> _Requirements_: Copy the lines from the one containing "Click the TikTok icon on the toolbar" through the one containing "Looking at the screenshot, I should [x=333, y=297].", swapping "toolbar" for "menu bar" and keeping everything else the same.

Recorded data
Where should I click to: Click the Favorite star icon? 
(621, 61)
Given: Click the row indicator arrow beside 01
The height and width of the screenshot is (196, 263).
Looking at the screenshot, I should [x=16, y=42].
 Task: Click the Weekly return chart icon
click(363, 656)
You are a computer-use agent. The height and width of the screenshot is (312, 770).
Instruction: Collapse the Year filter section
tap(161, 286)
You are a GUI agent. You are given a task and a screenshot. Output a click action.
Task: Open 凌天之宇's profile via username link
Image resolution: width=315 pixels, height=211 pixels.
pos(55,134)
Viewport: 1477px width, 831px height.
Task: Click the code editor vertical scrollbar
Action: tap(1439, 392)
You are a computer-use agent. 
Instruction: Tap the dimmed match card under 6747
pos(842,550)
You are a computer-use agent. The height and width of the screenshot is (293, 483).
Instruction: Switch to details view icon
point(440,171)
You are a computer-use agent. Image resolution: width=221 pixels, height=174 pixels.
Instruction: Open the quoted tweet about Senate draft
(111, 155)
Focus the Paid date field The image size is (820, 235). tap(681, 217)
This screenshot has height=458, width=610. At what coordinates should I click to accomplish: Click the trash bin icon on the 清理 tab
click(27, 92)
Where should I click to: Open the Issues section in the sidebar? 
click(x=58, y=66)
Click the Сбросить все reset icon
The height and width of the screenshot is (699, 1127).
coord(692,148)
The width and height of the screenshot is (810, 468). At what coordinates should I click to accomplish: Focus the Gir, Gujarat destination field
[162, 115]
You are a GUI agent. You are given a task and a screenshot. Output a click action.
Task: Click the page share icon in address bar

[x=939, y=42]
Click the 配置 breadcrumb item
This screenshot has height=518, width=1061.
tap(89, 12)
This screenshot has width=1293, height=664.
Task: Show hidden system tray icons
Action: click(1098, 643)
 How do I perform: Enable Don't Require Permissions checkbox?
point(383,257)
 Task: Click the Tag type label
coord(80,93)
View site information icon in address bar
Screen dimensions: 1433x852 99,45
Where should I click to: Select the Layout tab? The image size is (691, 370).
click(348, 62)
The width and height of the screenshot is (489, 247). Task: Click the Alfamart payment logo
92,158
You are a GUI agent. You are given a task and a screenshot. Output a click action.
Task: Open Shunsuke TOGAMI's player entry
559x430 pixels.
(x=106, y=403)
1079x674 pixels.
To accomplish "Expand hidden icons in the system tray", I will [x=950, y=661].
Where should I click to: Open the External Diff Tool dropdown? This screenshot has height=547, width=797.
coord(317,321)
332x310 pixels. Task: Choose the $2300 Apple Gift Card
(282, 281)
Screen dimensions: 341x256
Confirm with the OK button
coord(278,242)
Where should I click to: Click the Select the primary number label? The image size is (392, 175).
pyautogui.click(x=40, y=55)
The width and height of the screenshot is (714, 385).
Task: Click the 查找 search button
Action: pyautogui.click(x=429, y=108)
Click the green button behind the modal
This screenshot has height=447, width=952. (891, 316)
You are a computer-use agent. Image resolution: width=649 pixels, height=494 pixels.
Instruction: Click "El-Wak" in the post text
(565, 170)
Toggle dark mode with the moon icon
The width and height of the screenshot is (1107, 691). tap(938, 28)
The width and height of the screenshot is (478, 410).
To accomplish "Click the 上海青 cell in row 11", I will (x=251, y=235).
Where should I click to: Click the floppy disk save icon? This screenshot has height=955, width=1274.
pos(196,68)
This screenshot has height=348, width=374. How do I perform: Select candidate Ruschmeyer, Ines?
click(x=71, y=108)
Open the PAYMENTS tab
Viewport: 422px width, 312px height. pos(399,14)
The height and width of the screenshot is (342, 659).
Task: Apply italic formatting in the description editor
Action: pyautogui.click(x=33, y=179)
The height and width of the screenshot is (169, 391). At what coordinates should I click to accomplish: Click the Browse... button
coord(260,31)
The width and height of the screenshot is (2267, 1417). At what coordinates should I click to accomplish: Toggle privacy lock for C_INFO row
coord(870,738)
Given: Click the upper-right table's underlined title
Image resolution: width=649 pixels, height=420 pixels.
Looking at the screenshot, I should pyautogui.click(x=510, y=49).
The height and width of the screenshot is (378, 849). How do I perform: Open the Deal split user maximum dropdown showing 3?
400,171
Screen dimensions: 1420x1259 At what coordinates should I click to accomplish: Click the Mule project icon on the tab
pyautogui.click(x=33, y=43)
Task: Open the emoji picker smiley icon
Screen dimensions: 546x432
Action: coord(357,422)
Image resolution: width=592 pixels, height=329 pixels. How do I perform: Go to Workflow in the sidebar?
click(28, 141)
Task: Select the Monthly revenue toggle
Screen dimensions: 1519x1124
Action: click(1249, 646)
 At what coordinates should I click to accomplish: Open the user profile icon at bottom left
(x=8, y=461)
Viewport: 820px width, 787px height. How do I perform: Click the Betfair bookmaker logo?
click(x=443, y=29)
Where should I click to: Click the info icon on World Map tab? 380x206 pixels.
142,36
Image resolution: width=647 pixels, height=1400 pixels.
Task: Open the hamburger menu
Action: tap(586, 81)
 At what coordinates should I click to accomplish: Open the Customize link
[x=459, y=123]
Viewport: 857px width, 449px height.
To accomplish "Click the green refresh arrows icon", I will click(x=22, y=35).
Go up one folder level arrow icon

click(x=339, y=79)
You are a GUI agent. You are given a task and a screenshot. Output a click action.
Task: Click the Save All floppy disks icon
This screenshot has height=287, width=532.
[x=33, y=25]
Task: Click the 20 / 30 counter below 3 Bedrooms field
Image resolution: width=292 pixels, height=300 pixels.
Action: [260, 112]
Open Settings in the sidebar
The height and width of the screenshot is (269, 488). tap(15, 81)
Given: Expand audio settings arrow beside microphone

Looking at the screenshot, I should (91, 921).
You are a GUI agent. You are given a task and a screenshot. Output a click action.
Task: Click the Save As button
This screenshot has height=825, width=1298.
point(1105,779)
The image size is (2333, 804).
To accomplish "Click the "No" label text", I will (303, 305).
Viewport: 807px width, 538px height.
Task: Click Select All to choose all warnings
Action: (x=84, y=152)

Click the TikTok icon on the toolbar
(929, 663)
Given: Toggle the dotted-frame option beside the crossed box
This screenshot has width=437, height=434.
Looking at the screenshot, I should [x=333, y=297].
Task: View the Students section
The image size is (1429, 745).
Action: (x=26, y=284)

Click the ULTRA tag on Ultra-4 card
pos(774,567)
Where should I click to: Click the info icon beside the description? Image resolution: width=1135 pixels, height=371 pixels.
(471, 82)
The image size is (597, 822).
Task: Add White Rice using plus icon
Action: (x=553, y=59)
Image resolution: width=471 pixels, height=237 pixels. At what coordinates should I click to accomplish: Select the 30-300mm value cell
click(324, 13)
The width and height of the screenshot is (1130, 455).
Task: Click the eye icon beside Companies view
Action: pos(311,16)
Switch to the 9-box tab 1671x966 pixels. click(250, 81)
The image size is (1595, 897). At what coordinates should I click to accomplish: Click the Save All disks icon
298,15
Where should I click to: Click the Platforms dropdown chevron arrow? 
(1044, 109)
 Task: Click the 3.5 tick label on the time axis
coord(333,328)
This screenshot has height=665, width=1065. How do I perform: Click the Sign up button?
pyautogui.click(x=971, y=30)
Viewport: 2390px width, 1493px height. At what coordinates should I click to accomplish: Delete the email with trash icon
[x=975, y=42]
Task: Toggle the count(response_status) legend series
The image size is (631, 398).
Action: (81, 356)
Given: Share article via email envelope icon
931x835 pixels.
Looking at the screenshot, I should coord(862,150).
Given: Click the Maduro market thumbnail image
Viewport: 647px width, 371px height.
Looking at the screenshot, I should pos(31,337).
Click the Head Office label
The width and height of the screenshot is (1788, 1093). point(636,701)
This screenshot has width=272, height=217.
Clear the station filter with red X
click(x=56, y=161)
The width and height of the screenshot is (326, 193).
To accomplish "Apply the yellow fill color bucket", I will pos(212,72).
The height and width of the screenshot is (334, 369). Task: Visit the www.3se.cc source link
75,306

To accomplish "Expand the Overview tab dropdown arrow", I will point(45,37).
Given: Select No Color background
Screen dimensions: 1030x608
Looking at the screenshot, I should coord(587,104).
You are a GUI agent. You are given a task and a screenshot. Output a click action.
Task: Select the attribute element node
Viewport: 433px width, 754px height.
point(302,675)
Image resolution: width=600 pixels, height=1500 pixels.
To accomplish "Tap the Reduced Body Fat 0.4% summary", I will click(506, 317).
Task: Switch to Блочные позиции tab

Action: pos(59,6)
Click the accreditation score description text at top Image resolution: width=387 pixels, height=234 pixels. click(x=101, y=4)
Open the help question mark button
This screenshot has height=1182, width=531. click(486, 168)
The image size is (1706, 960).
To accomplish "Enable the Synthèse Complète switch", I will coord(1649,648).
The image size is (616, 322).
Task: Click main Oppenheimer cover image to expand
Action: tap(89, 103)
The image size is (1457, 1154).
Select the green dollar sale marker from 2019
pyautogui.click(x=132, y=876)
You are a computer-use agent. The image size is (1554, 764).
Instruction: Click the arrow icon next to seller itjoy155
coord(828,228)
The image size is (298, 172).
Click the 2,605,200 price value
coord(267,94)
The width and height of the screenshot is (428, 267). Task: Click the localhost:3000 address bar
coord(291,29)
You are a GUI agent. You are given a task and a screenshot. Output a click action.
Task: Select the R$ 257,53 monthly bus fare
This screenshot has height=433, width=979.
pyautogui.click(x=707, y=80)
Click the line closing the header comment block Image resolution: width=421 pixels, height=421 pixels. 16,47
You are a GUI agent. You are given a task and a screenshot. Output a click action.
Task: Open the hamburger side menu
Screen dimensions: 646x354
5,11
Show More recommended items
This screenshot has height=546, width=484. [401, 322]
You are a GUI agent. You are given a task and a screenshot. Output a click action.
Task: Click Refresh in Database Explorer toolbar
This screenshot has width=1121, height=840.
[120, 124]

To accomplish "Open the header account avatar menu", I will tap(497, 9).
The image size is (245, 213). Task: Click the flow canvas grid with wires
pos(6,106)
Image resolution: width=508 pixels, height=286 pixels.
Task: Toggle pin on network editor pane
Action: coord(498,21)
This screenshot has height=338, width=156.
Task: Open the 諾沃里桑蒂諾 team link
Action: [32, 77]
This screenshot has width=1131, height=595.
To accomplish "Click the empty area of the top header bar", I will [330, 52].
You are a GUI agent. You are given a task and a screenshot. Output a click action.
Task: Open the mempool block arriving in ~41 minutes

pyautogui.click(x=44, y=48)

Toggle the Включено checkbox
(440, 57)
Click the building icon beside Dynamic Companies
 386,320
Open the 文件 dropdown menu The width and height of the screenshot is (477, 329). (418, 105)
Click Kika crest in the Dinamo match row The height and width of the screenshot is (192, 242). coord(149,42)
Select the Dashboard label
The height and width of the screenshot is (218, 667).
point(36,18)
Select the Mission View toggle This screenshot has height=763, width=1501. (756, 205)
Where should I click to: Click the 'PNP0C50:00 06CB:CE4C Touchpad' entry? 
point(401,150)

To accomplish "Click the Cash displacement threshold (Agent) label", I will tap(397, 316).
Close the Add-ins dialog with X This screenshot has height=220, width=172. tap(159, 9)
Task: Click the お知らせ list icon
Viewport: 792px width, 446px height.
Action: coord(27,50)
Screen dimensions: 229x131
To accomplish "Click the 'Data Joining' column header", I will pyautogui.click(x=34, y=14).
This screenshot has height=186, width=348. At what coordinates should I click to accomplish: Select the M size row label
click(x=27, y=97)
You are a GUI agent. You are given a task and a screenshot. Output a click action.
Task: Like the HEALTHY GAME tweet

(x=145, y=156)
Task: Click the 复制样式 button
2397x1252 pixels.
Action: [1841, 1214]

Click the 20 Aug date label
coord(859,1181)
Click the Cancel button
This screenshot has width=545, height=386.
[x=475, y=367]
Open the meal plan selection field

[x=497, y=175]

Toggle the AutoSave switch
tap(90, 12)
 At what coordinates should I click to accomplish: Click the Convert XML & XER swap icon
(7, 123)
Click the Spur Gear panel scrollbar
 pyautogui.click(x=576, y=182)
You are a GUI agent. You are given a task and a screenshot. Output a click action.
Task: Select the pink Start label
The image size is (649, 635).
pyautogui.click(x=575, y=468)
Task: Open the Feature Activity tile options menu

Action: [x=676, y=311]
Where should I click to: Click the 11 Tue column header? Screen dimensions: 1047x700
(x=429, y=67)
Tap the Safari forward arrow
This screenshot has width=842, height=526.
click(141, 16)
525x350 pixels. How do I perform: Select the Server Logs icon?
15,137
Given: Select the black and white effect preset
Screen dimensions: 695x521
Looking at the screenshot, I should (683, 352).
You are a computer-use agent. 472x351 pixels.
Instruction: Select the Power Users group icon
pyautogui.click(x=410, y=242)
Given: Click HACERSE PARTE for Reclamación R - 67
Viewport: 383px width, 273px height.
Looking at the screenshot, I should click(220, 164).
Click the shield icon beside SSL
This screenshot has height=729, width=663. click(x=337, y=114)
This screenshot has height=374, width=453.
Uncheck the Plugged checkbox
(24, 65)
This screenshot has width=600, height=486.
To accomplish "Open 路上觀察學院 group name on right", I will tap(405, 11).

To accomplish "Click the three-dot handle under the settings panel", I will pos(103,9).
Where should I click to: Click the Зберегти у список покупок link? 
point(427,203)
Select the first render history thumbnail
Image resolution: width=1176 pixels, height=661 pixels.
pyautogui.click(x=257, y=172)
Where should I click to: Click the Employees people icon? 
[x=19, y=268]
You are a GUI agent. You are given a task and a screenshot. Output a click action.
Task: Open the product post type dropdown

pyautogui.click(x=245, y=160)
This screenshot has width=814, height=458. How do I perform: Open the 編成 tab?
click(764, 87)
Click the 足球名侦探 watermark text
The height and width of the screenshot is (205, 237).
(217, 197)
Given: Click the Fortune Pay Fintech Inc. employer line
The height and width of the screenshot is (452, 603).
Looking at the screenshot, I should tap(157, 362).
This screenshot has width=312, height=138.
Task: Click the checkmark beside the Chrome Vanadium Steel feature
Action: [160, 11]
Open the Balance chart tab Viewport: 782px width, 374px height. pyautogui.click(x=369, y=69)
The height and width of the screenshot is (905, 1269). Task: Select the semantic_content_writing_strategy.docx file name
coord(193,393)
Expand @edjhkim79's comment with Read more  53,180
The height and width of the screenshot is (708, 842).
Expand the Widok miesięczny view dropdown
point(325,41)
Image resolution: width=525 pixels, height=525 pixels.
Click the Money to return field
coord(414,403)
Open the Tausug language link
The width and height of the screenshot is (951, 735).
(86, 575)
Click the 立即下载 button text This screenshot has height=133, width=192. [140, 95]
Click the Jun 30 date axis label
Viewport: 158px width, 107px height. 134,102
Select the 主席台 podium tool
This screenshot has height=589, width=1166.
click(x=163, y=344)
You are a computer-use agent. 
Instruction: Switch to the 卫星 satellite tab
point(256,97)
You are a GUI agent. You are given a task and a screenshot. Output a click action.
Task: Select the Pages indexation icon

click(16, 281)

> _Full output_:
Click the TikTok icon on the menu bar
(929, 663)
Given: Toggle the dotted-frame option beside the crossed box
This screenshot has width=437, height=434.
Looking at the screenshot, I should [x=333, y=297].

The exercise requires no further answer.